What you need to do: Find the line containing "Task: Open three-dot" in the records below. Copy exactly that line and each one after it, ending at the line containing "This screenshot has height=538, width=1046.", and nothing more.

Records to use:

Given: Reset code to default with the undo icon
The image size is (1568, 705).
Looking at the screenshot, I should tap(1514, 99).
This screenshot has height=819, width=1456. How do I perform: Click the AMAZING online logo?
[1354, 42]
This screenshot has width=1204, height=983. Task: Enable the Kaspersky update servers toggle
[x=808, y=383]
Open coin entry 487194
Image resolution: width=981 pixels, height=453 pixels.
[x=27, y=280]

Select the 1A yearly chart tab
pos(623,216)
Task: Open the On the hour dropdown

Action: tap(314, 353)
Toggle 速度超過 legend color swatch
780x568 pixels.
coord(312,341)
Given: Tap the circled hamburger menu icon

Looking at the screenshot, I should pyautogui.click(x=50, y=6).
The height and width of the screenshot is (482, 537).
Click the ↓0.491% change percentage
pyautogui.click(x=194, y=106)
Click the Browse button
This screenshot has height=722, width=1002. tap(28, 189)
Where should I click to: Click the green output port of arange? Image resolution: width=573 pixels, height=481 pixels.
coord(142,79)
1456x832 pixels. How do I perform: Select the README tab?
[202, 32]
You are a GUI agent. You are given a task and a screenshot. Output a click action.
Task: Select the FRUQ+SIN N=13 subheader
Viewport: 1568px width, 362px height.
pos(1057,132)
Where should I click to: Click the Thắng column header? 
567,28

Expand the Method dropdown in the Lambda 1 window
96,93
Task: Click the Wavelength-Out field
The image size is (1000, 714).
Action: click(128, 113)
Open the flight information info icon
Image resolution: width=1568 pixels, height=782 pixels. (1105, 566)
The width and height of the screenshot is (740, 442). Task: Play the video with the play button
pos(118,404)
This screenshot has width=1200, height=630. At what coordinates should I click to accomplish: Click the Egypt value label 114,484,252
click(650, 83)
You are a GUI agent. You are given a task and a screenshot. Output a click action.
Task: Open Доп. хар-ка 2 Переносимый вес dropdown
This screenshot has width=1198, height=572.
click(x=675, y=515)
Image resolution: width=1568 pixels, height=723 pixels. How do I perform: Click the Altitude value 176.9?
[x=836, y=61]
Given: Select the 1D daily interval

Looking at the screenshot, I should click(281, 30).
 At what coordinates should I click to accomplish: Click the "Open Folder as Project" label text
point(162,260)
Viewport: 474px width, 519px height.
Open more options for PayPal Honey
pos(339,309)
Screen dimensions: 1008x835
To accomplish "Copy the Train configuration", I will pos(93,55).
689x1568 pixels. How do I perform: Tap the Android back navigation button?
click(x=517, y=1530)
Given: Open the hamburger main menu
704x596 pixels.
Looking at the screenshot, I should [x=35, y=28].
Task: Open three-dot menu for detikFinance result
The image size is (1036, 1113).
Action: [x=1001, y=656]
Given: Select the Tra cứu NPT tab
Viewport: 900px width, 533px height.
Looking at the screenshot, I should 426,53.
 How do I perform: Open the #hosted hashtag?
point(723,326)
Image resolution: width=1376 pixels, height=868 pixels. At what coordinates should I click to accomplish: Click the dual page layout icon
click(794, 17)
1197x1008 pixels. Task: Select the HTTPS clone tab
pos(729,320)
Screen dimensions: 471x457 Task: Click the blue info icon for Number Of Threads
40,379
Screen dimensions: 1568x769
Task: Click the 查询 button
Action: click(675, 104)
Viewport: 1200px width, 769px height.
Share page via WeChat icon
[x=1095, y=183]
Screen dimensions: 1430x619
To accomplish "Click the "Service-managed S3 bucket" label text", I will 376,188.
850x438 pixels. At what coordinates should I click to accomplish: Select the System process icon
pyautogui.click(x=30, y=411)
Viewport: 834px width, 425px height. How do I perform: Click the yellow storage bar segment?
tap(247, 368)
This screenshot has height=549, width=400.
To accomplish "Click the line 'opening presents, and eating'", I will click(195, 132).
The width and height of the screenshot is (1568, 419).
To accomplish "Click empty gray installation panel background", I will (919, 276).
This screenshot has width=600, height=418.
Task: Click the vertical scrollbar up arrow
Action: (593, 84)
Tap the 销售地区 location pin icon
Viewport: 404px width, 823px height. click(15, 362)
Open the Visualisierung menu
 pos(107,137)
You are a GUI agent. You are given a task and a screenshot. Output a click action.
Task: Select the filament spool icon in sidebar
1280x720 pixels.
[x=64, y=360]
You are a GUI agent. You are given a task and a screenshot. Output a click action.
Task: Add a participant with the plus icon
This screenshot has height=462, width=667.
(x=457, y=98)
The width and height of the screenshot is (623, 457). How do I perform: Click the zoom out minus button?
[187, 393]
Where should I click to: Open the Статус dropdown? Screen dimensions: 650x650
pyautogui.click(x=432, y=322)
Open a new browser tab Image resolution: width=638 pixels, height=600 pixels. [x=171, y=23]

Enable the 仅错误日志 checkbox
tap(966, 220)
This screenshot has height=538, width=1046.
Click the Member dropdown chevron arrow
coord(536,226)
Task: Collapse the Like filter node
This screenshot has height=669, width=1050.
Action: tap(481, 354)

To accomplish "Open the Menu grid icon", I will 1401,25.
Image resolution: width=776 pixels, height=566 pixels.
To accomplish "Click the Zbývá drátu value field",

Expected answer:
Task: Open three-dot menu for detikFinance result
The image size is (1036, 1113).
Action: [x=1001, y=656]
Given: Select the Tra cứu NPT tab
Viewport: 900px width, 533px height.
Looking at the screenshot, I should 426,53.
 How do I perform: Open the #hosted hashtag?
point(723,326)
Image resolution: width=1376 pixels, height=868 pixels. At what coordinates should I click to accomplish: Click the dual page layout icon
click(794, 17)
1197x1008 pixels. Task: Select the HTTPS clone tab
pos(729,320)
Screen dimensions: 471x457 Task: Click the blue info icon for Number Of Threads
40,379
Screen dimensions: 1568x769
Task: Click the 查询 button
Action: click(675, 104)
Viewport: 1200px width, 769px height.
Share page via WeChat icon
[x=1095, y=183]
Screen dimensions: 1430x619
To accomplish "Click the "Service-managed S3 bucket" label text", I will 376,188.
850x438 pixels. At what coordinates should I click to accomplish: Select the System process icon
pyautogui.click(x=30, y=411)
Viewport: 834px width, 425px height. How do I perform: Click the yellow storage bar segment?
tap(247, 368)
This screenshot has height=549, width=400.
To accomplish "Click the line 'opening presents, and eating'", I will click(195, 132).
The width and height of the screenshot is (1568, 419).
To accomplish "Click empty gray installation panel background", I will (919, 276).
This screenshot has width=600, height=418.
Task: Click the vertical scrollbar up arrow
Action: (593, 84)
Tap the 销售地区 location pin icon
Viewport: 404px width, 823px height. click(15, 362)
Open the Visualisierung menu
 pos(107,137)
You are a GUI agent. You are given a task and a screenshot. Output a click action.
Task: Select the filament spool icon in sidebar
1280x720 pixels.
[x=64, y=360]
You are a GUI agent. You are given a task and a screenshot. Output a click action.
Task: Add a participant with the plus icon
This screenshot has height=462, width=667.
(x=457, y=98)
The width and height of the screenshot is (623, 457). How do I perform: Click the zoom out minus button?
[187, 393]
Where should I click to: Open the Статус dropdown? Screen dimensions: 650x650
pyautogui.click(x=432, y=322)
Open a new browser tab Image resolution: width=638 pixels, height=600 pixels. [x=171, y=23]

Enable the 仅错误日志 checkbox
tap(966, 220)
This screenshot has height=538, width=1046.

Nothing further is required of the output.